5. If a multi reader multi case (MRMC) comparative effectiveness study was done, If so, what was the effect size of how much human readers improve with AI vs without AI assistance:
- Not applicable. This device is an electrosurgical tool, not an AI-assisted diagnostic imaging or interpretation system.
6. If a standalone (i.e. algorithm only without human-in-the-loop performance) was done:
- Not applicable. This device is a physical instrument for surgery, not an algorithm.
7. The type of ground truth used:
- For sterilization: Conformance to ISO 11135 and AAMI TIR28 standards.

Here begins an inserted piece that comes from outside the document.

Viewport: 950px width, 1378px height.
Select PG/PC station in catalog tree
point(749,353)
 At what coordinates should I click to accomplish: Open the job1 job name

- For biocompatibility: Conformance to ISO 10993-1 and FDA guidance, with specific toxicological and biological tests.
- For electrical/microwave safety and EMC: Conformance to IEC 60601 series standards.
- For mechanical/ablation performance: Direct physical measurements (e.g., diameter, force, thermal profiles, ablation zone size/shape) and comparison against design specifications and equivalence to the predicate device's measured performance in ex-vivo tissue models. This is effectively physical measurement and comparison to established engineering specifications and predicate device performance.
8. The sample size for the training set:
- Not applicable. This is not an AI/machine learning device that requires a training set.
9. How the ground truth for the training set was established:
- Not applicable. As above, no training set for an algorithm is involved.